A Naive Bayes language detector optimized for short, informal text like SMS and chat messages. Built with TypeScript and powered by TF-IDF vectorization and Gaussian Naive Bayes classification.

Supported Languages

Code	Language	Flag	Slang Terms	Regional Support
`en`	English	🇺🇸🇬🇧	~1,300+	US, UK, Gen-Z, Gaming, AAVE, texting
`es`	Spanish	🇪🇸🇲🇽	~1,800+	Mexico, Spain, Argentina, Colombia, Venezuela, Chile, Caribbean
`fr`	French	🇫🇷	~300+	Standard French, SMS abbreviations (mdr, ptdr, slt, tkt)
`it`	Italian	🇮🇹	~350+	Standard Italian, regional variants (cmq, tvb, xke)
`pt`	Portuguese	🇧🇷🇵🇹	~500+	Brazilian (pt-BR) & European (pt-PT) Portuguese
`de`	German	🇩🇪🇦🇹🇨🇭	~400+	Standard German, Austrian, Swiss German, youth slang (Jugendsprache)

Total: ~4,600+ slang terms across all languages for improved informal text detection.

Features

✅ Optimized for short text: Works well with SMS and chat messages (1-50 words)
✅ Handles informal language: Supports slang, abbreviations, and texting patterns
✅ Multi-language support: 6 languages with regional variations
✅ Language filtering: Restrict detection to specific languages with "neither" detection
✅ Fast inference: <5ms per detection, suitable for real-time applications
✅ TypeScript support: Full type definitions included
✅ Slang dictionary fallback: Comprehensive detection for ambiguous cases
✅ Zero dependencies at runtime: Lightweight and self-contained

Installation

npm install naive-bayes-language-detector

Quick Start

import { getDetector } from 'naive-bayes-language-detector';

// Load the pre-trained model
const detector = getDetector(
   './node_modules/naive-bayes-language-detector/dist/models/language-model.json',
);

// Detect language
const result = detector.detect('Hola, ¿cómo estás?');
console.log(result);
// {
//   language: 'es',
//   confidence: 0.95,
//   isReliable: true,
//   probabilities: { es: 0.95, en: 0.01, fr: 0.02, it: 0.01, pt: 0.005, de: 0.005 },
//   source: 'ml'
// }

// Batch detection
const results = detector.detectBatch(['hello', 'hola', 'bonjour', 'ciao', 'oi']);

API Reference

`getDetector(modelPath: string): LanguageDetector`

Get or create a singleton detector instance.

const detector = getDetector('./models/language-model.json');

`LanguageDetector.detect(text: string): DetectionResult`

Detect the language of a single text.

interface DetectionResult {
   language: string; // Detected language code ('en', 'es', 'fr', 'it', 'pt', 'de')
   confidence: number; // Confidence score (0-1)
   isReliable: boolean; // True if confidence > 0.7
   probabilities?: Record<string, number>; // Probability per language
   source?: 'ml' | 'slang' | 'slang-override' | 'combined';
}

`LanguageDetector.detectBatch(texts: string[]): DetectionResult[]`

Detect languages for multiple texts efficiently.

`LanguageDetector.setAllowedLanguages(languages, options?): this`

Restrict detection to specific languages only.
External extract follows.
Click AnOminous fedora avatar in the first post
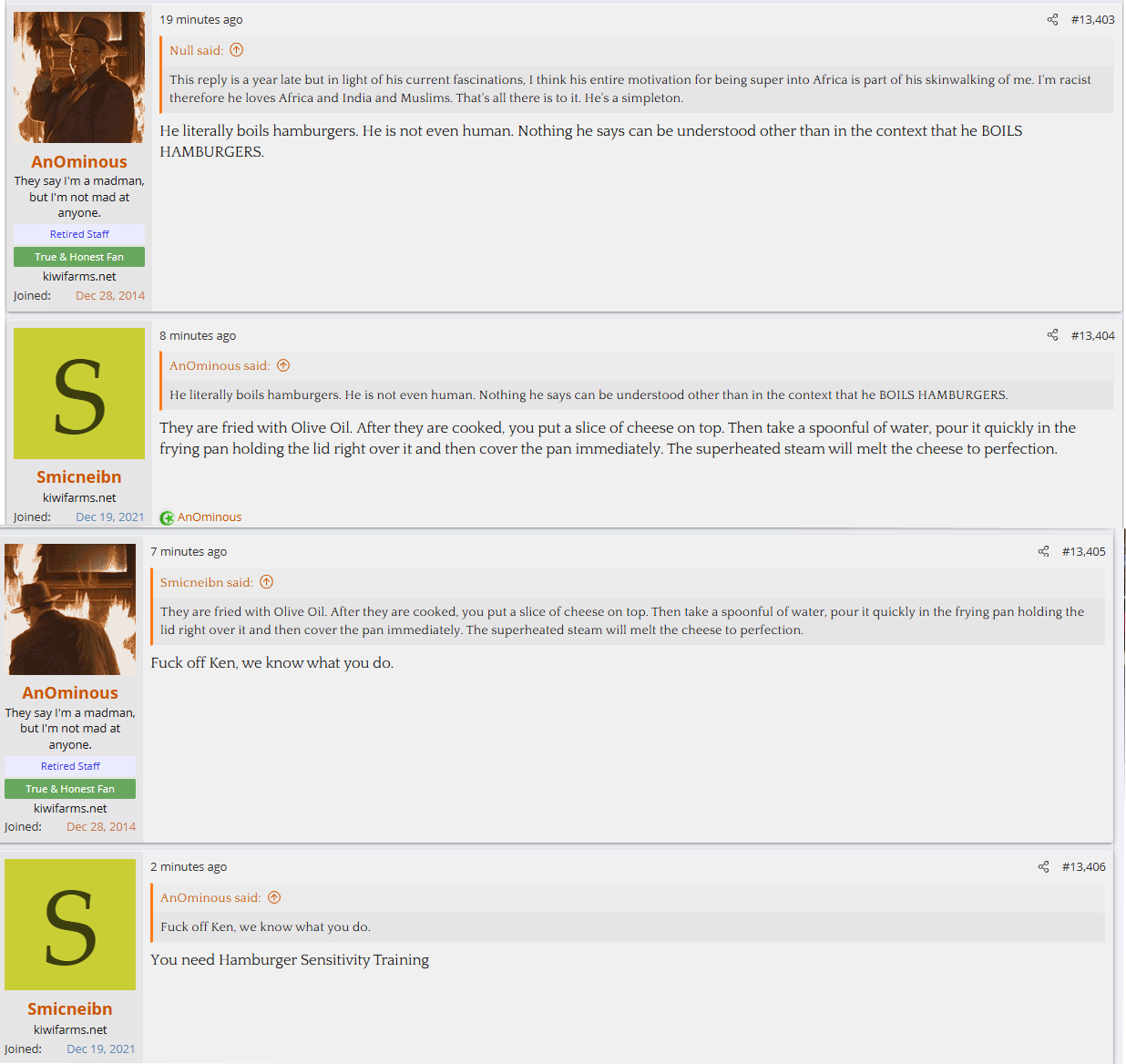This screenshot has height=1064, width=1126. pyautogui.click(x=79, y=77)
Useful when you only care about certain languages.

// Only detect English or Spanish
detector.setAllowedLanguages(['en', 'es']);

// With fast mode for better performance (skips "neither" detection)
detector.setAllowedLanguages(['en', 'es'], { fastMode: true });

Options:

Option	Type	Default	Description
`fastMode`	`boolean`	`false`	When `true`, only computes probabilities for allowed languages (faster but no "neither" detection)

Behavior:

Scenario	`fastMode: false` (default)	`fastMode: true`
Text matches allowed language	High confidence, `isReliable: true`	High confidence, `isReliable: true`
Text doesn't match allowed languages	Low confidence, `isReliable: false`	High confidence (re-normalized)

detector.setAllowedLanguages(['en', 'es']);

// Spanish text - detected correctly
detector.detect('Hola amigo');
// { language: 'es', confidence: 0.95, isReliable: true }

// French text with en/es filter - "neither" case
detector.detect('Bonjour!');
// { language: 'en', confidence: 0.12, isReliable: false }
// Low confidence indicates text doesn't really match allowed languages

`LanguageDetector.clearAllowedLanguages(): this`

Remove language restrictions and detect all supported languages again.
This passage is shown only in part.